Erste Anzeichen, dass der Vorstoß der Wirtschaft Wirkung zeigt, hat Tagungsleiter Professor Holger Magel am Abend der Kommunalwahl ausgemacht: Wahlniederlagen in bayerischen Großstädten seien darauf zurückzuführen, dass "das Gesamterscheinungsbild einer sehr auf den ländlichen Raum ausgerichteten Partei nicht so attraktiv" sei, zitierte er einen CSU-Politiker.

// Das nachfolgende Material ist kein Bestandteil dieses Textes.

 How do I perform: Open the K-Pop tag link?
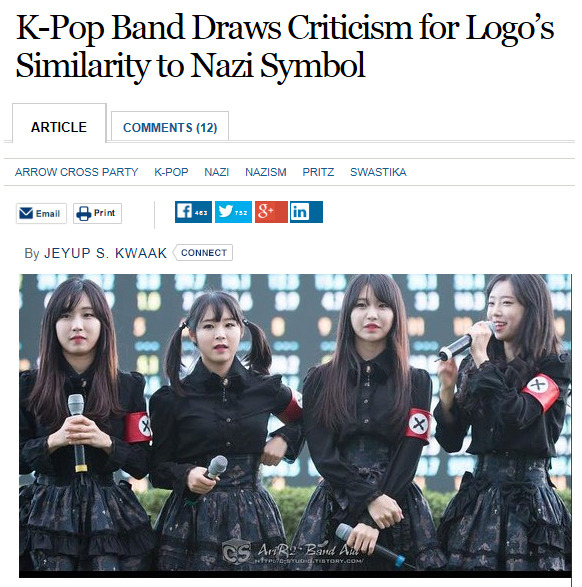(x=171, y=172)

Aber auch an seiner eigenen Hochschule bläst dem einstigen "Vater" der bayerischen Dorferneuerung Gegenwind ins Gesicht. "Die urbanen Räume bestimmen die Zukunft des Landes", lautet die These von Alain Thierstein, Ordinarius des TU-Lehrstuhls für Raumentwicklung. München ist für den aus der Schweiz stammenden Professor in Bayern die "Drehscheibe in die Welt", die global wettbewerbsfähig sein müsse. Dort sieht er die "knappen öffentlichen Mittel" strategisch sinnvoll eingesetzt. Zur Metropolregion München zählt der Forscher neben Ingolstadt und Augsburg auch Kaufbeuren, Garmisch-Partenkirchen, Rosenheim, Freising mit dem "extrem wichtigen" Flughafen, Landshut und Regensburg. Wichtigste Ausstattung für die "peripheren Räume" der Metropolregion seien leistungsfähige Kommunikationstechnologien.

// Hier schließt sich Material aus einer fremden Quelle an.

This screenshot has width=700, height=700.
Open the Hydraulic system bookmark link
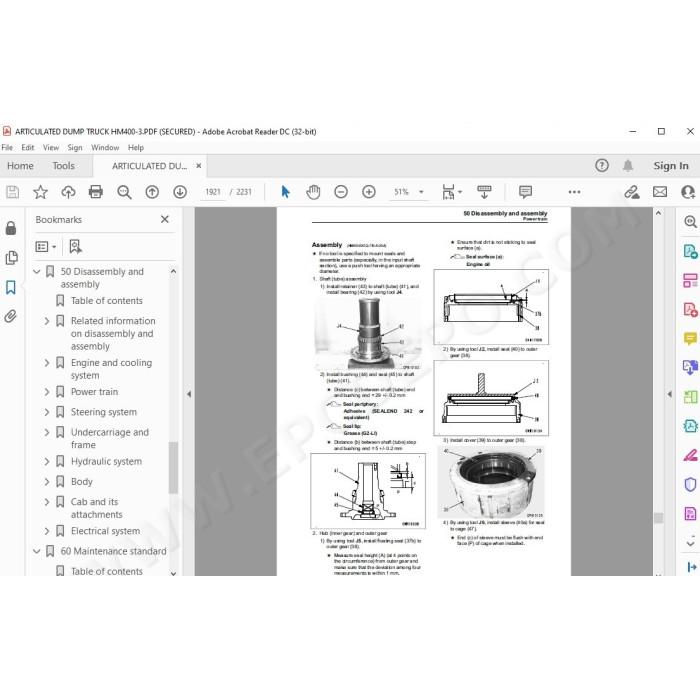tap(106, 462)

Zumindest in diesem Punkt stimmte Wolfgang Reimer, der für Strukturpolitik beim Bundeslandwirtschaftsministerium verantwortlich ist, mit Thierstein überein. Reimer hatte sich dafür stark gemacht, dass auch der Zugang zum schnellen Internet in der ländlichen Entwicklung gefördert wird. Die Umsetzung läuft gerade an.
Völlig anderer Meinung als Thierstein ist er allerdings, was die geforderte Sonderstellung der Metropolen angeht. Es gebe keinen Beleg dafür, dass "mehr rauskommt", wenn man die Mittel dort konzentriere. Die vielfältigen Strukturen in Deutschland hält Reimer für besser. Ein Beispiel dafür, dass sie höchst erfolgreich sein können, sei Baden-Württemberg: Das Land habe eine "vorzügliche Hochschullandschaft - nicht in den Metropolen. Und eine hervorragende wirtschaftliche Entwicklung - nicht auf Stuttgart und Mannheim konzentriert."
Weltweit nimmt der Anteil der städtischen Bevölkerung zu, die ländliche Bevölkerung nimmt ab. "Begeisterung über diese Entwicklung ist nicht angebracht", warnte Heino von Meyer, Leiter des Berliner Büros der Organisation für wirtschaftliche Zusammenarbeit (OECD). In vielen Schwellenländern erlebe die ländliche Entwicklung eine Renaissance. Entscheidend für den Erfolg seien "weiche Faktoren" - insbesondere das Naturkapital einer Region und das Sozialkapital, so von Meyer. In den USA sei etwa nachgewiesen worden, dass in landschaftlich attraktiven Gegenden auch die Beschäftigung am dynamischsten sei.